= Beginning of Section =
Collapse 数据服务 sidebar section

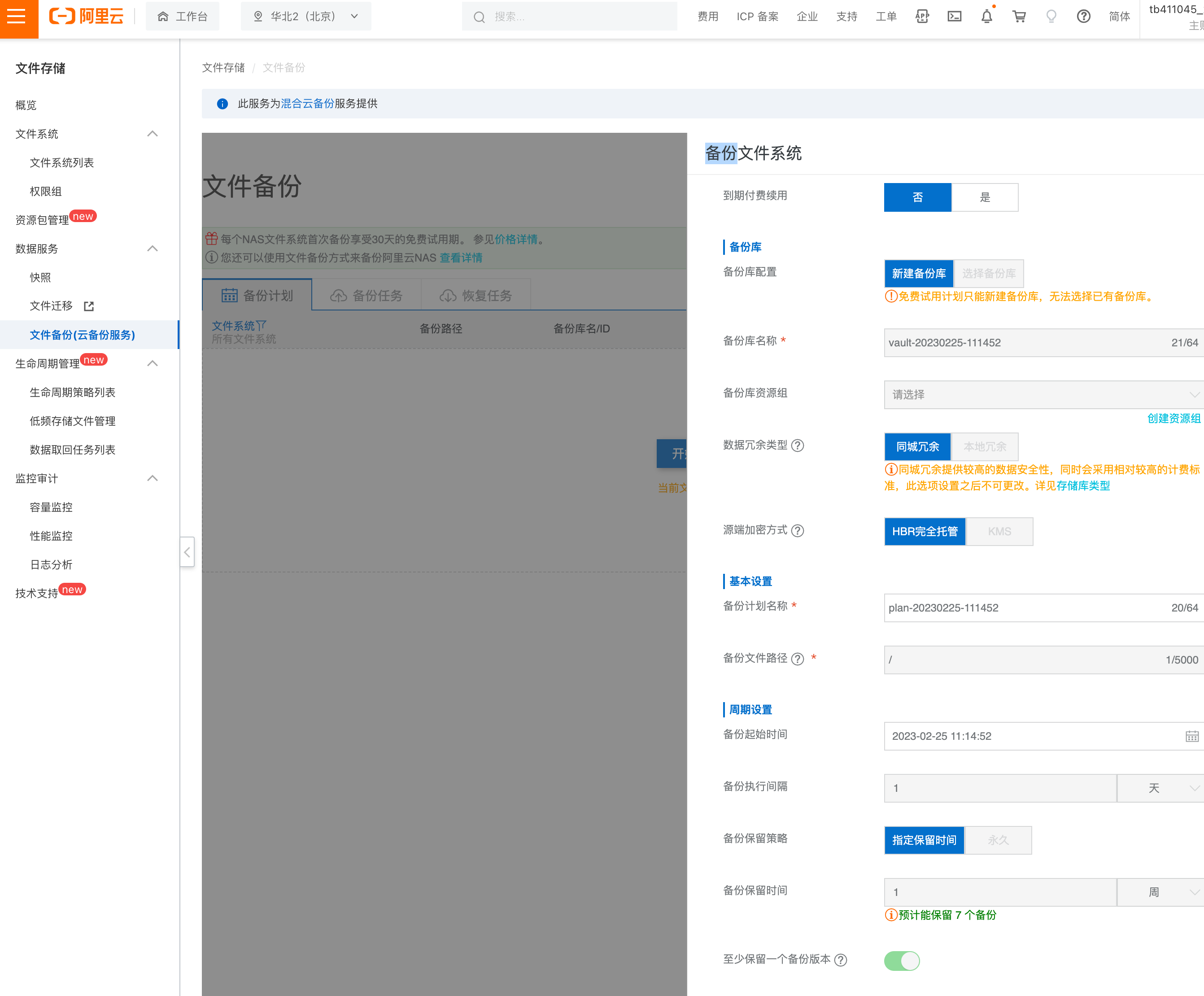pos(153,249)
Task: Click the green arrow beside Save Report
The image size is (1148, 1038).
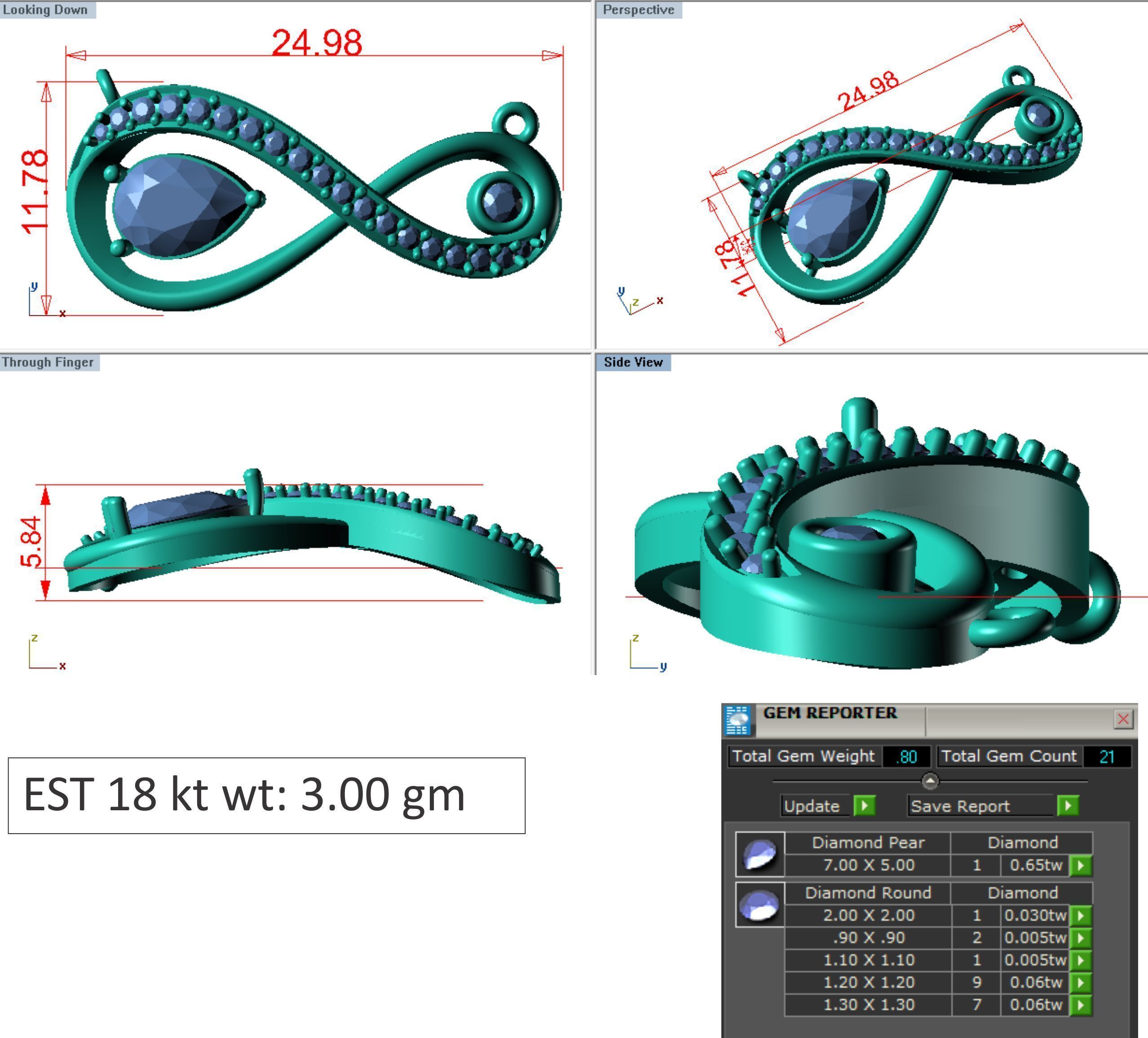Action: pos(1068,806)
= End of Section =
_YOUR INSTRUCTIONS_. Go through the data above and transcribe it in full, omitting any image.

_SOLUTION TO THE PROBLEM_.
Collapse 数据服务 sidebar section

pos(153,249)
Task: Click the green arrow beside Save Report
The image size is (1148, 1038).
Action: pos(1068,806)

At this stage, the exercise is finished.